Requirement
Copy out each of the lines below that contains the string "back". Case counts.

Records for this task
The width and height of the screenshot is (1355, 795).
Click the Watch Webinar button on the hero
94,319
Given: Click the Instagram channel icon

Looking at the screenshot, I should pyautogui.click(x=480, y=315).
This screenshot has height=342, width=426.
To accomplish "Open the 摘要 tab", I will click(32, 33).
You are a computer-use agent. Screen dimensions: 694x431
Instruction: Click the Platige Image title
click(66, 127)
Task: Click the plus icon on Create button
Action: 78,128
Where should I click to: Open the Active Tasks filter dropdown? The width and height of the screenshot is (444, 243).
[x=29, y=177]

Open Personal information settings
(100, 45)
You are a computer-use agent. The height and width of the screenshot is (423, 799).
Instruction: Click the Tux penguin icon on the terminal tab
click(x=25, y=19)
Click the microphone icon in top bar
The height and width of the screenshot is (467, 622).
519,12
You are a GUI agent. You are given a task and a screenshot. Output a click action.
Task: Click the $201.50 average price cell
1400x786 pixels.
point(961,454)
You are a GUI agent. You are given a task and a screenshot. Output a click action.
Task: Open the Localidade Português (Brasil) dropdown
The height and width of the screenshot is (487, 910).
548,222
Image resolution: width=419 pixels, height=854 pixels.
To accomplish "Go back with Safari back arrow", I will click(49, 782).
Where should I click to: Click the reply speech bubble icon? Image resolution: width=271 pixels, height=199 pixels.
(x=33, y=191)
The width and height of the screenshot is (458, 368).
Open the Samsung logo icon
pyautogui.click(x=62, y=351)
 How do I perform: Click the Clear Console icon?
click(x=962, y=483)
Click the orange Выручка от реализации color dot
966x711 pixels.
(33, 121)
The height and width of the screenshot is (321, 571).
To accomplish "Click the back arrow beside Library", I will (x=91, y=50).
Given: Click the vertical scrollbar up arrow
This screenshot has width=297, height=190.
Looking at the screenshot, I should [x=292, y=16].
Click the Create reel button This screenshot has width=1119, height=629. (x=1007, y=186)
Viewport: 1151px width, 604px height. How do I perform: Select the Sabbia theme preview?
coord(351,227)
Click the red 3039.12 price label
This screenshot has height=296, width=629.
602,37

Result for this task
To accomplish "Go back with Safari back arrow", I will click(49, 782).
To accomplish "Click the back arrow beside Library", I will (x=91, y=50).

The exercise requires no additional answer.